A Bíblia é a fonte primária. Nada substitui as descrições dos apóstolos. Mas, ao longo das últimas décadas, relatos consistentes de pessoas que passaram por experiências de quase-morte têm chamado atenção — não pela emoção que provocam, mas pelas coincidências curiosas entre relatos independentes e o que o texto bíblico já dizia há milênios.
Três elementos aparecem em quase todo depoimento sério: luz que não fere os olhos, ausência absoluta de medo, e o sentimento de "voltar para casa" — mesmo em pessoas que nunca antes tinham articulado a ideia de céu. Confira com o Apocalipse 21.23: "A cidade não necessita nem do sol nem da lua, para que nela resplandeçam, porque a glória de Deus a tem alumiado." Confira com 1 Coríntios 2.9: "coisas que o olho não viu, e o ouvido não ouviu, e não subiram ao coração do homem."

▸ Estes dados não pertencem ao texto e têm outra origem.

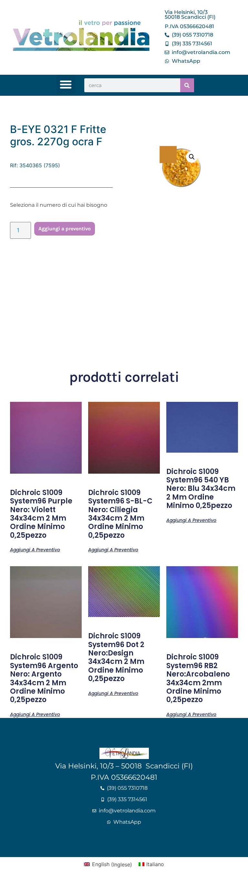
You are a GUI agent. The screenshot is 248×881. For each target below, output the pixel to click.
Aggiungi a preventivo (64, 229)
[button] (66, 84)
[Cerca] (187, 85)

O que a Bíblia acrescenta que os relatos modernos raramente conseguem articular:
Não é um estado, é um lugar. Céu bíblico não é uma vibração espiritual difusa. É lugar concreto, com moradas preparadas (João 14.2), rio, árvore da vida, cidade descrita com dimensões (Apocalipse 21-22).
Não há mais lágrima, dor ou morte. Não é uma promessa de compensação — é uma descrição literal do funcionamento do lugar (Apocalipse 21.4).
Você reconhece as pessoas. Moisés e Elias foram reconhecidos no monte da transfiguração séculos depois de terem morrido (Mateus 17). Isso derruba a ideia de que a identidade se dissolve na eternidade.
Você continua sendo você — só que sem o pior de você. A ressurreição de Cristo é o modelo. Ele foi reconhecido pelas cicatrizes, pela voz, pelos gestos. Você continuará sendo você. Só que finalmente inteiro.
Cuidado com relatos sensacionalistas. Confie na Palavra. E, se você tem medo da morte hoje, saiba: pelo lado de lá, quem chega em Cristo não olha para trás.